19.失踪回顧~ナンバー3~
・消失の章:1~12話
消失という任務を実施する理由とは?
その任務を遂行する各メンバーはどのような人物なのか?
・悲哀の章:13話~25話ぐらいを予定
新たな仲間を探すダイブになっています。
15話~18話 ナンバー4の出会いと別れの話です。
19話 ナンバー3について触れます。
2XXX年某所。宮殿のような建物内。
ある男『神父様、そろそろ動かれてはどうでしょうか?』
神父『私に指図するのか。ドジル。』振り向かずに聞いた。もっとも顔は頭巾で覆われていて分からなくなっている。
ドジル『いえ、申し訳ありません。』180cm、100kgの巨体が小さくなったように感じた。
神父『まあいい。お前の言う通りだ。動こう。奴らから離脱する者が出るはずだ。その者を見つけ抹殺せよ。』
ドジル『彼らから離脱者ですか。…承知しました。』
広い講堂。
数十人が集まっている。誰もが手練れと分かる。突然静かになり緊張が走る。
一人の男が台の上に上がったのだ。
ドジル『ディーン神父様よりご神託を頂いた。もうすぐ奴らから離脱するものが出る。その者を見つけ抹殺せよ。』
人々の歓声が上がった。
バイエン『そいつはあの女だったらいいのにな。』
ロキ『俺は、ロケットランチャーを退けた大男だと面白いと思うぞ。』
ドジル『あの大男は止めておけ。戦えば犬死するだけだ。そもそも我々のうちの誰が見つけれるかは分からないからな。』二人に近づいてきて言った。
ロキ『かなり強いんだな。隊長とどっちが強いんだ。』
バイエン『そりゃもちろん、隊長が。』
ドジル『あの男だ。俺では歯が立たないだろうな。』話を遮るように言った。
バイエン『そこまでかよ。ところで離脱者の世界の特定は、やはり神父様の力でも無理なのか。』
ドジル『もっと時間があれば可能かもしれないが、現時点では、精度はこれが限界らしい。それでも奴らのものよりもかなりの高精度だぞ。』
ロキ『そうだな。』
STステーションの教授の部屋。
教授は、椅子に座っていた。前回、仲間の勧誘に失敗したことで次のダイブをどうするか考えていた。いつもの任務か。候補者探しか。ナンバー1の提案を最優先しようか迷っていた。
ナンバー1の過去の清算ダイブは、おそらくナンバー1一人で行くと言うだろう。他の二人では足手まといになるかもしれない。そうなるとナンバー3のこともある。慎重になったほうがいいと思い、ナンバー3のことを思い出していた。
数カ月前。
STステーションのモニター室。
天安門ダイブ後に3回任務を行い、あることを確信してしばらく任務を中止することを話していた。
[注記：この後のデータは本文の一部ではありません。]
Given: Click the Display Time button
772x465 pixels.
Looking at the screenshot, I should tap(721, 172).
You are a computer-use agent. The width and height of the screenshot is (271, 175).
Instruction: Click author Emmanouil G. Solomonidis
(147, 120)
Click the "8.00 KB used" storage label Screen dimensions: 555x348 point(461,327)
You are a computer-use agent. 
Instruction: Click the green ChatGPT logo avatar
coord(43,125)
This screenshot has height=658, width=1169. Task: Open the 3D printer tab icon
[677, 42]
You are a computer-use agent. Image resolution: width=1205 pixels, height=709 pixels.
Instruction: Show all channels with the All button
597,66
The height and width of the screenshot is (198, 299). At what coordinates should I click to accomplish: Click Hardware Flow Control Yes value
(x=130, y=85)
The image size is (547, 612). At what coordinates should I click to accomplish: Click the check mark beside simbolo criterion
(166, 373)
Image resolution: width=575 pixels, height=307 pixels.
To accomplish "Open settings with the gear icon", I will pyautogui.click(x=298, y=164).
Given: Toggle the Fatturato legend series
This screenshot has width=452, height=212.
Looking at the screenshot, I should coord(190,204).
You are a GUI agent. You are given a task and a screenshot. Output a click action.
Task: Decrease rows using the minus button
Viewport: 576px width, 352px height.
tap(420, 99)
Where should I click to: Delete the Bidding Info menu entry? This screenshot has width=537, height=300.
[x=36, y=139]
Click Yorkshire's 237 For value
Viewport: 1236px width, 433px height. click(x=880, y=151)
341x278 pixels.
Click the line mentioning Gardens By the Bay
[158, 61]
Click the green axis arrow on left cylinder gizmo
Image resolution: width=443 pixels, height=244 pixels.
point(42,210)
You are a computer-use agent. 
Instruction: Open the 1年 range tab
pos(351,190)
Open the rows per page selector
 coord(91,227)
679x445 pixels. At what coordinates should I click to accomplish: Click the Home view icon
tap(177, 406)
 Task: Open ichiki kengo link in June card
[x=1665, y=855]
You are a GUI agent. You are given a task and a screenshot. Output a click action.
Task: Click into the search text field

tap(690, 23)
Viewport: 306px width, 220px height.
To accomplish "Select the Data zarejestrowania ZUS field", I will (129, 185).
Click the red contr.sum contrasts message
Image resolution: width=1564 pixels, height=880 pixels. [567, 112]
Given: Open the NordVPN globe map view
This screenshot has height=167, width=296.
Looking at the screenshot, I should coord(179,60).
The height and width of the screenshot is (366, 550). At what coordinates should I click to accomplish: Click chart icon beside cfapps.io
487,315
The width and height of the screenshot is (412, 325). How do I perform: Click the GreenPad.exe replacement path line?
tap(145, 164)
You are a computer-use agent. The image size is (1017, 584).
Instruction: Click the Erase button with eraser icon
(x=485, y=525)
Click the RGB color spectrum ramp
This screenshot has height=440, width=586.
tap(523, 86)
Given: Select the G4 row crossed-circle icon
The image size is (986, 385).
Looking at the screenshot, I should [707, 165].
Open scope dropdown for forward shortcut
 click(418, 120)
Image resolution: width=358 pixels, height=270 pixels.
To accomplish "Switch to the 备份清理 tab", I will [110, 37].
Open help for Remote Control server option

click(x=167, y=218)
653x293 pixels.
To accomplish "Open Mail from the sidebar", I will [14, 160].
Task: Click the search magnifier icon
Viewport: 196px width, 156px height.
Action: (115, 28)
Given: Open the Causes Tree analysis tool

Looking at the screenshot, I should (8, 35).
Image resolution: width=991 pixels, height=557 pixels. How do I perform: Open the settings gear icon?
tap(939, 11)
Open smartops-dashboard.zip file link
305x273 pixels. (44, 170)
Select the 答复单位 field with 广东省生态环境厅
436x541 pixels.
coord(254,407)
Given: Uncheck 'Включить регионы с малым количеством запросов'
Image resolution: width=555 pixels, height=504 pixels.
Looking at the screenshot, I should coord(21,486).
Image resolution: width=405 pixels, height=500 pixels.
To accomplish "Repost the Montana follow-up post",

ナンバー2『私たちが不甲斐ないからですか。』悲しそうに言ってきた。
教授『そうではない。私の考えが甘かったのだ。デッドポイントの累積効果を狙ったのに、逆にそれを利用されていたのだ。』
ナンバー3『それはどういうことですか。』
教授『地球のクロスポイントのズレ修正を利用して未来改ざんを狙ったが、地球は、逆にフェイクのクロスポイント作り、我々にそのズレを修正させるように仕向けていたのが分かったのだ。今は、クロスポイントがフェイクかどうかを見極める解析が必要になった。だからしばらく中止することにした。』
ナンバー1『それなら時間を有意義に使わせてもらおう。ナンバー3、相手をしてくれ。』教授が何を言ったのかよく分からないが時間があるというのは理解できた。
ナンバー3『申し訳ないが、タイムベルトのメンテをしたい。低温対策もしたいしな。他にも考えてることがあるから教授と相談しながら開発に集中したいんだ。悪いな。』
ナンバー1『そうか。』ナンバー2とナンバー4を見たが、『一人でやるか。』とつぶやいた。
ナンバー2は、ホッとしたが、ナンバー4は無視されて悔しかった。
ナンバー4『俺を徹底的に鍛えてくれないか。』
ナンバー1『いいだろう。今から行こう。』とナンバー4を連れて行った。
だが、この期間にナンバー4に戦闘の才能がないことが分かり、ナンバー4はさすがに落ち込んだ。そんなナンバー4を見て、ナンバー1から別の可能性の提案をされ、ナンバー4がそれを求めることになるとは思わなかった。
STステーションの研究室。
教授は、ナンバー3からの改良案を聞いてそれに対してアドバイスをしながら作業を見守っていた。戦闘力もナンバー1に引けを取らず、メンテやSEとしても優れている。過去のことから正義感もメンバー中一番強いだろう。私の後継者になってくれると思っている。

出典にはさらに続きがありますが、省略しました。